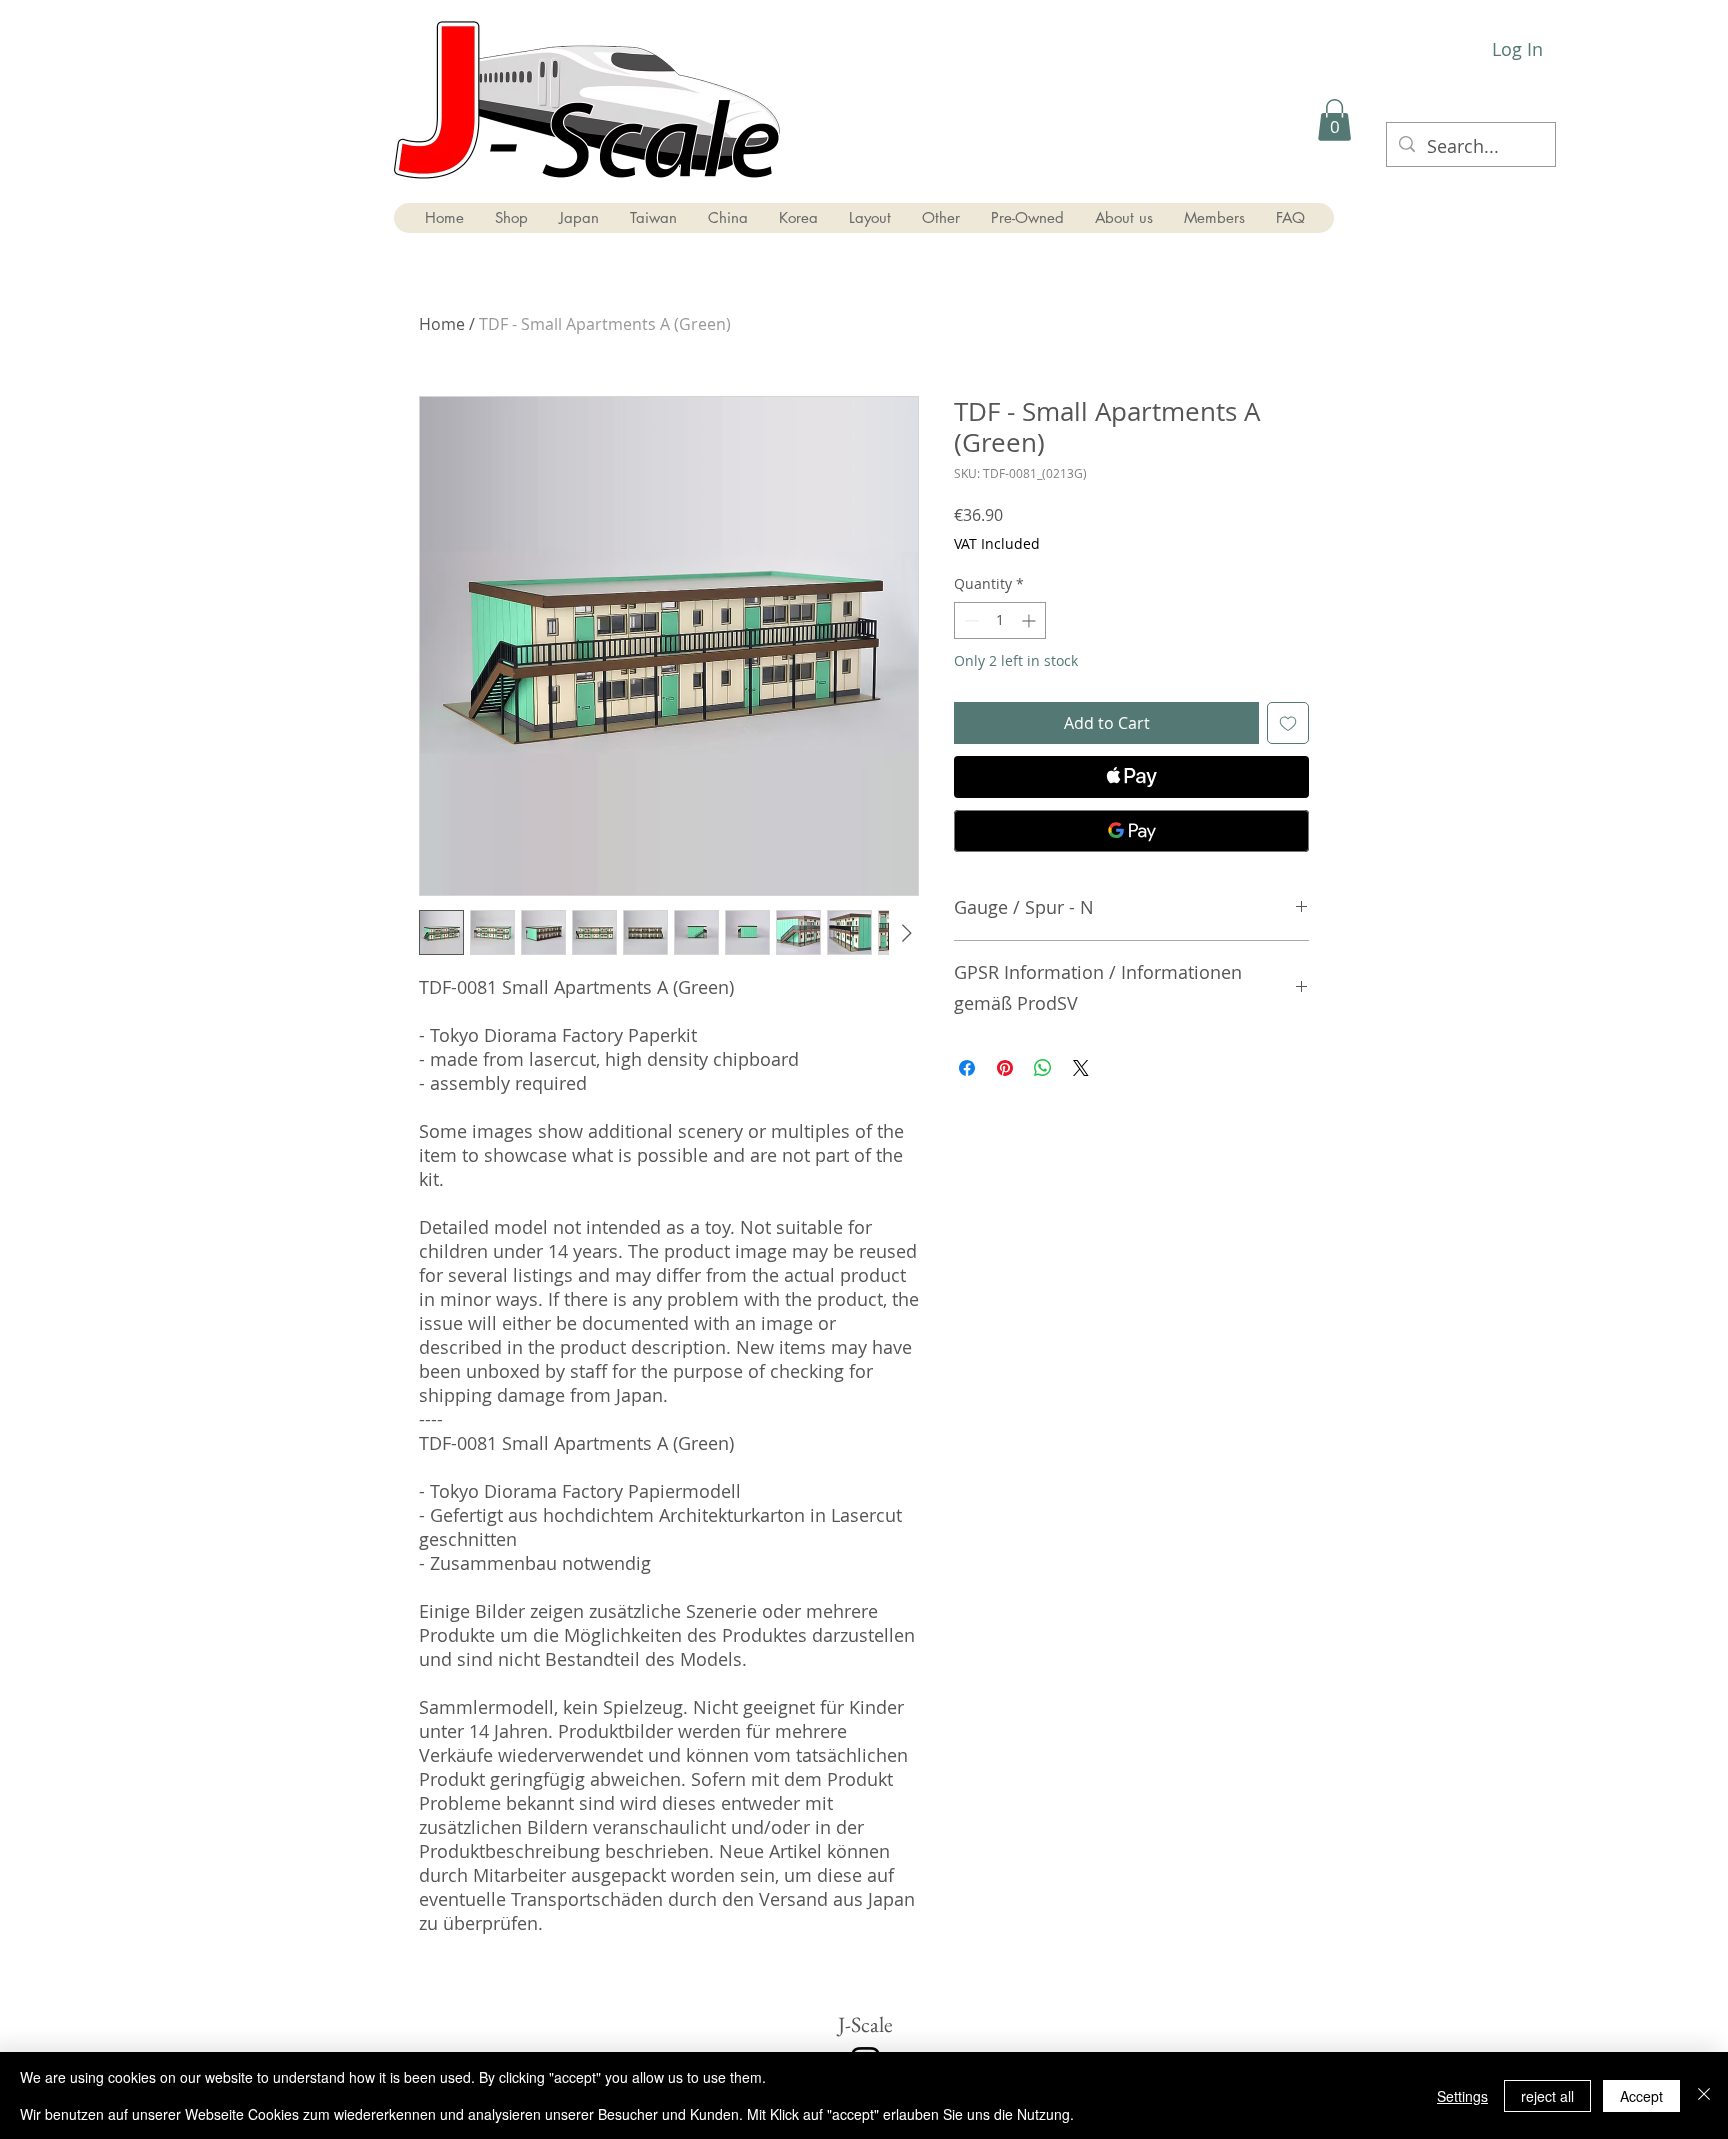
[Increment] (1030, 620)
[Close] (1704, 2095)
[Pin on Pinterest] (1005, 1068)
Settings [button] (1462, 2096)
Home (442, 324)
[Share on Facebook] (967, 1068)
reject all (1547, 2096)
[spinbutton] (1000, 620)
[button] (1334, 120)
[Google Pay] (1131, 831)
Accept (1641, 2096)
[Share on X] (1081, 1068)
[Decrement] (969, 620)
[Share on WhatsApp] (1043, 1068)
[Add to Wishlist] (1288, 723)
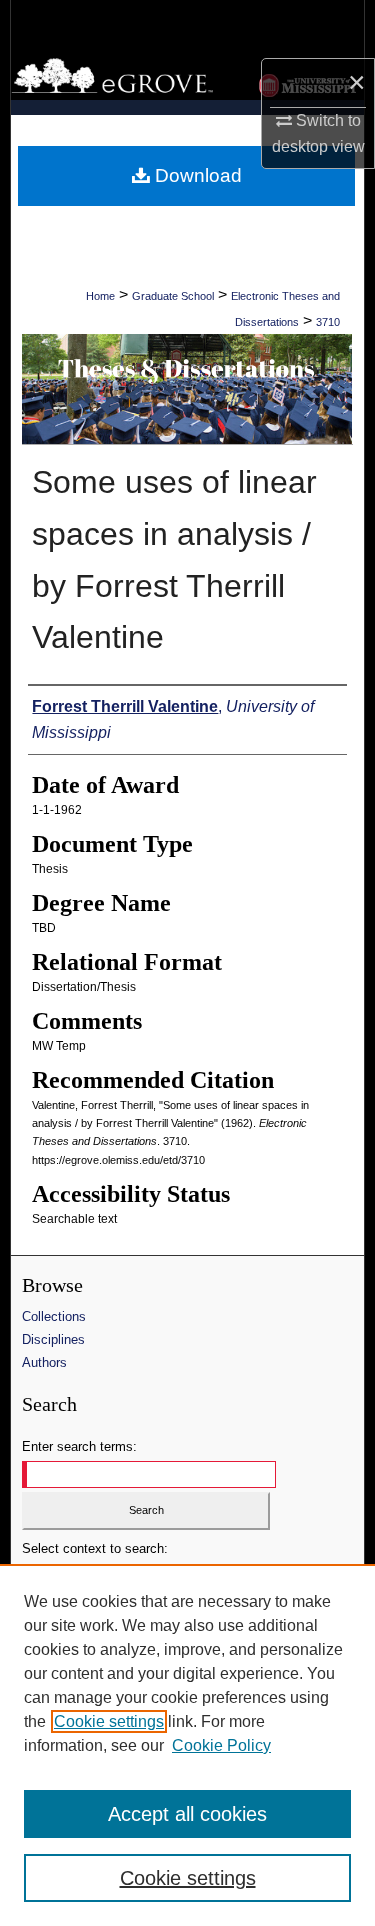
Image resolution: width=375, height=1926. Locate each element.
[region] (187, 1745)
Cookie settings (109, 1721)
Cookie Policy (221, 1745)
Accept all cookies (187, 1814)
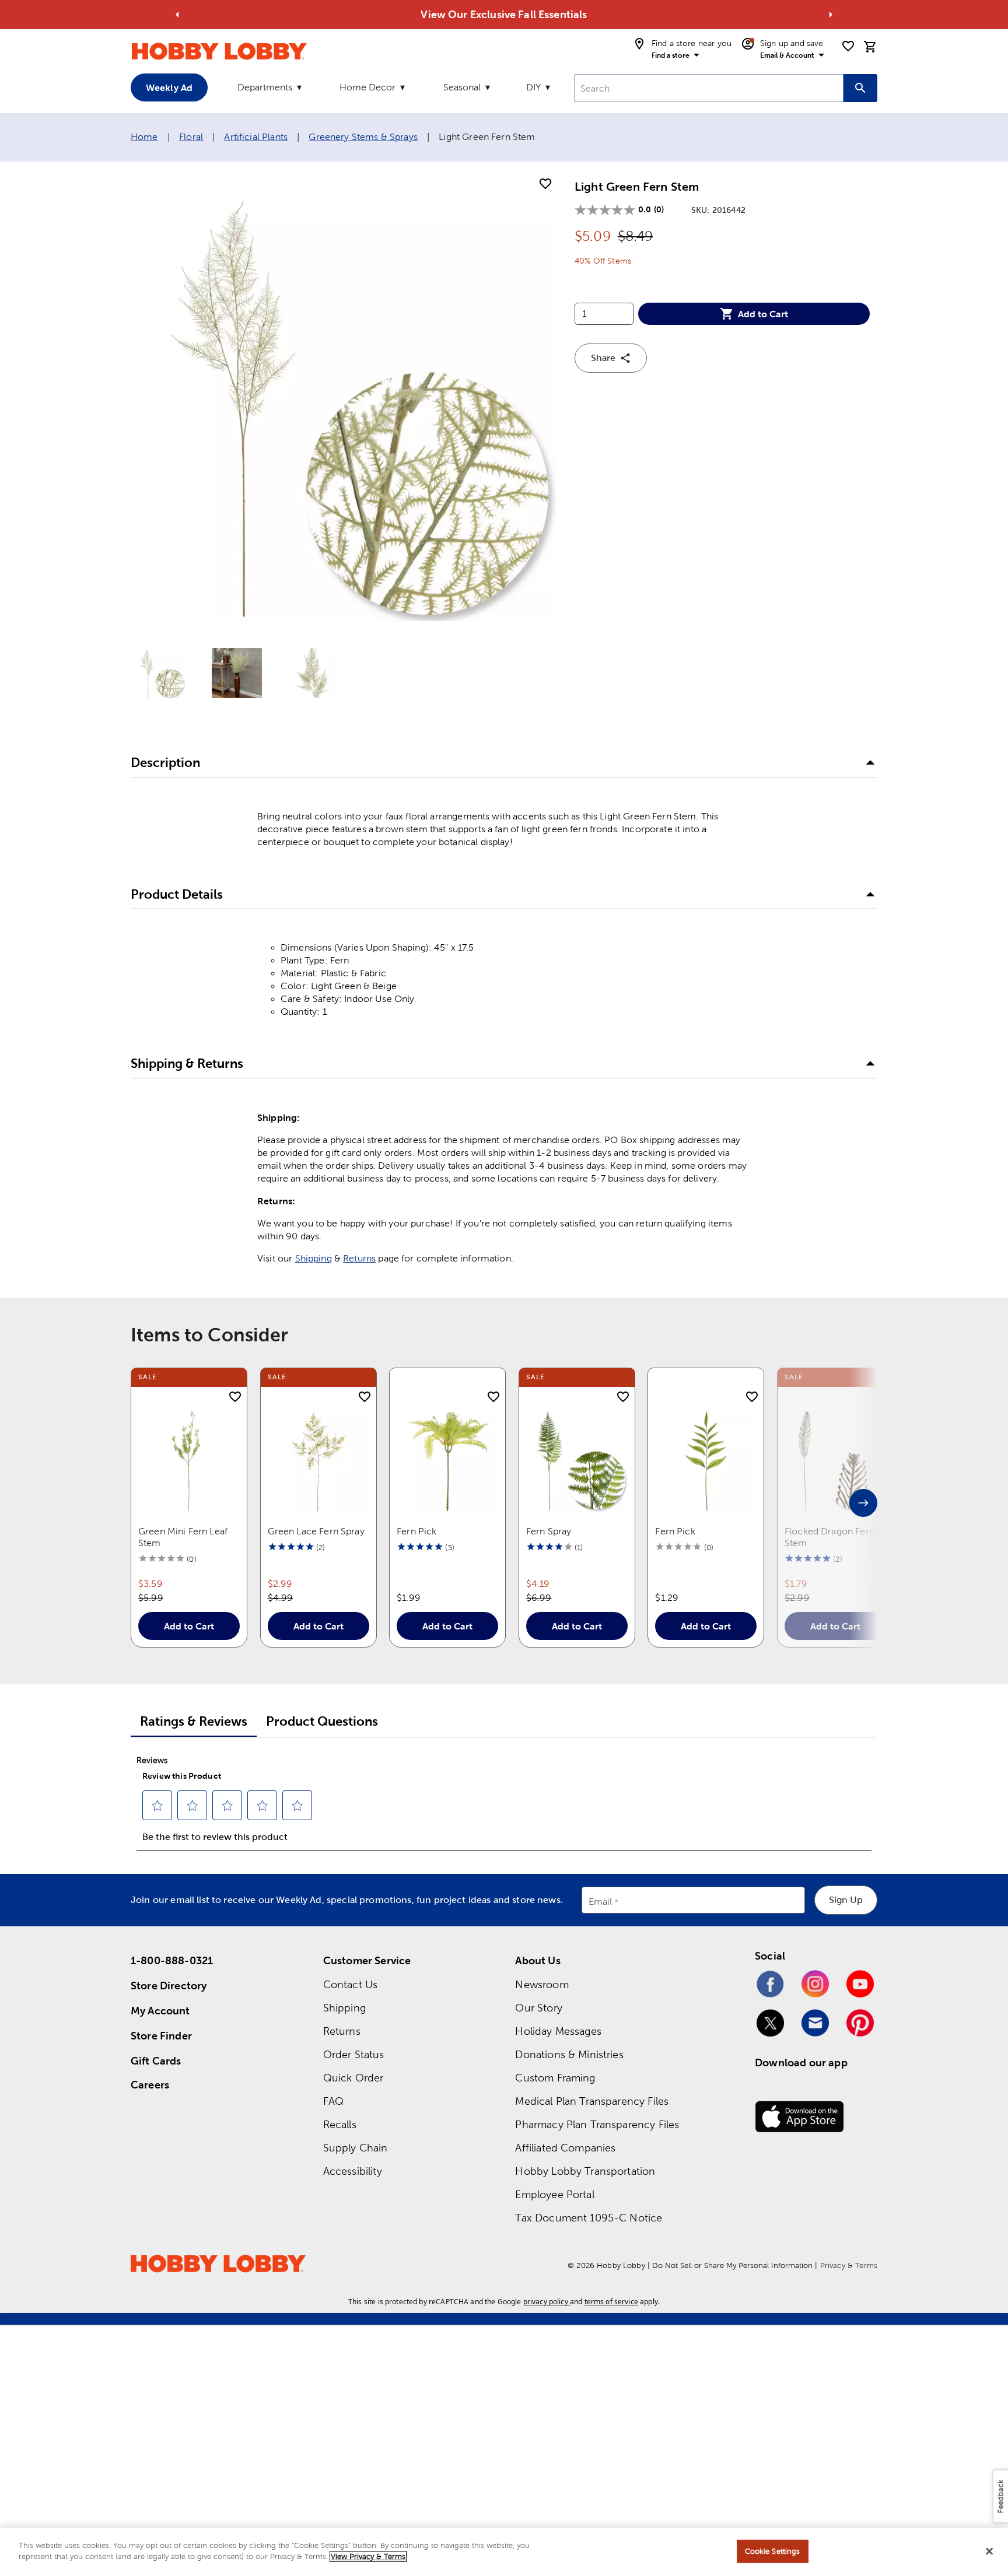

- PROBLEM DETAILS
The data above must be given again in full and unaltered, minus its images.

- ANSWER FOR THE TASK
[Increment] (1030, 620)
[Close] (1704, 2095)
[Pin on Pinterest] (1005, 1068)
Settings [button] (1462, 2096)
Home (442, 324)
[Share on Facebook] (967, 1068)
reject all (1547, 2096)
[spinbutton] (1000, 620)
[button] (1334, 120)
[Google Pay] (1131, 831)
Accept (1641, 2096)
[Share on X] (1081, 1068)
[Decrement] (969, 620)
[Share on WhatsApp] (1043, 1068)
[Add to Wishlist] (1288, 723)
Image resolution: width=375, height=1926. Locate each element.
[region] (187, 1745)
Cookie settings (109, 1721)
Cookie Policy (221, 1745)
Accept all cookies (187, 1814)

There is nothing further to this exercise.